## Exercise requirements
Wherever the listing has a line with the string "agent", copy that line out.

## Data for the task

________________________________________

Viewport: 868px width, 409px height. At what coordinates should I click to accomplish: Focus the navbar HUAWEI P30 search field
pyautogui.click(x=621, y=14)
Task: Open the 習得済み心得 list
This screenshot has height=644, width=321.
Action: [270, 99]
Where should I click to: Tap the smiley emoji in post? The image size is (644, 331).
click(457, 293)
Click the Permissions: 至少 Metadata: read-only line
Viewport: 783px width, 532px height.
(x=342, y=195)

________________________________________

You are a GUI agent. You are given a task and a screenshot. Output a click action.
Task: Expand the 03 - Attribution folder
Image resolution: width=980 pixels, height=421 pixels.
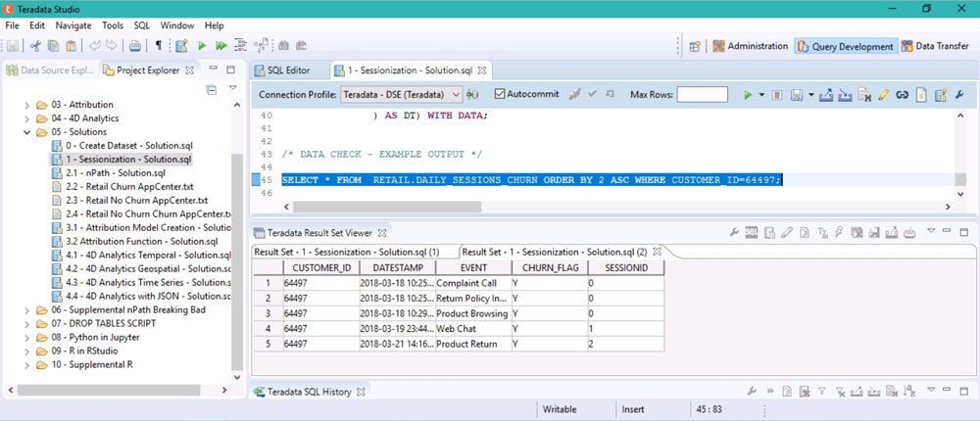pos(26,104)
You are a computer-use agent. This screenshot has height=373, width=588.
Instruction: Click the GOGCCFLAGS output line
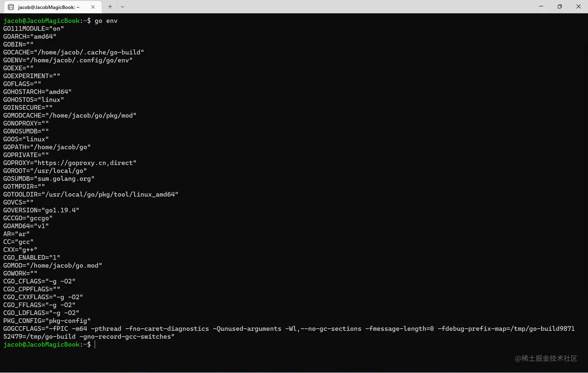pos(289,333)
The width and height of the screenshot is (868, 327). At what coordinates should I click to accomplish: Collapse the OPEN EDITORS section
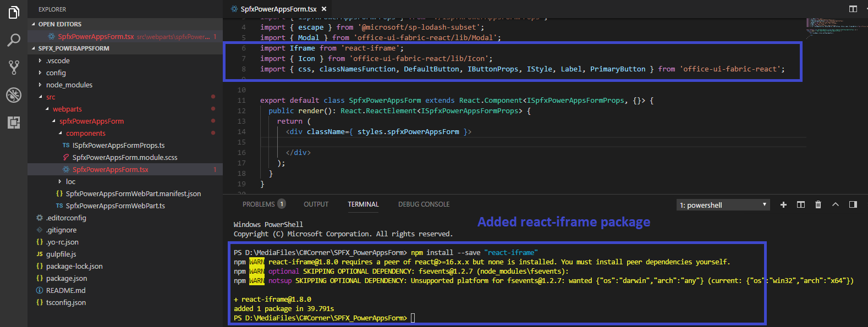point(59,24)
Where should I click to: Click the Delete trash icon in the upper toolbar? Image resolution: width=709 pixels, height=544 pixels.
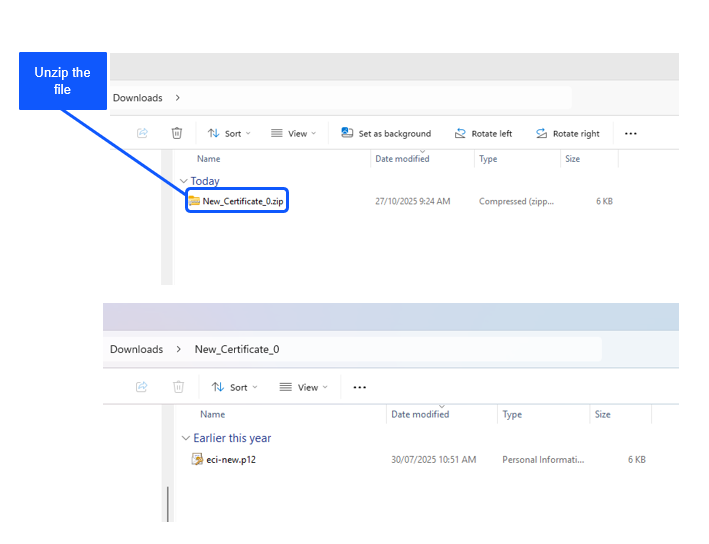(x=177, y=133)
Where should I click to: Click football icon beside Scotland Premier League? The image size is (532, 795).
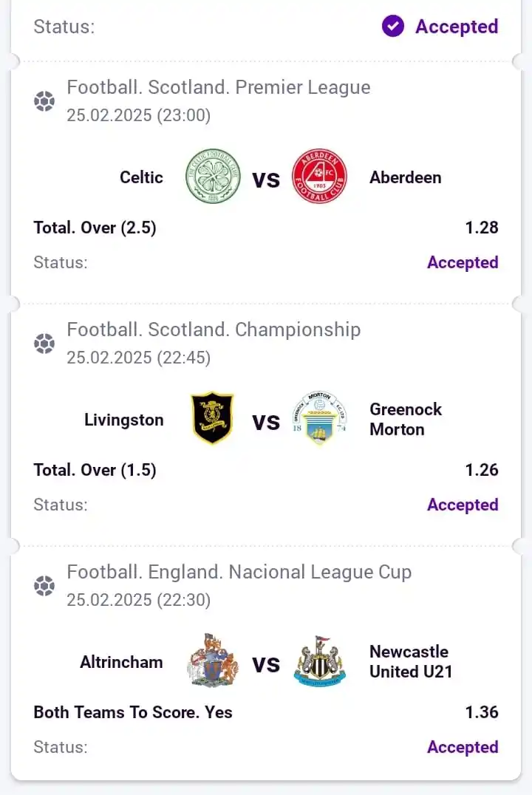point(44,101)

________________________________________

## Worked solution
You are a GUI agent. You are given a task and a screenshot. Output a click action.
You are a computer-use agent. This screenshot has height=373, width=588.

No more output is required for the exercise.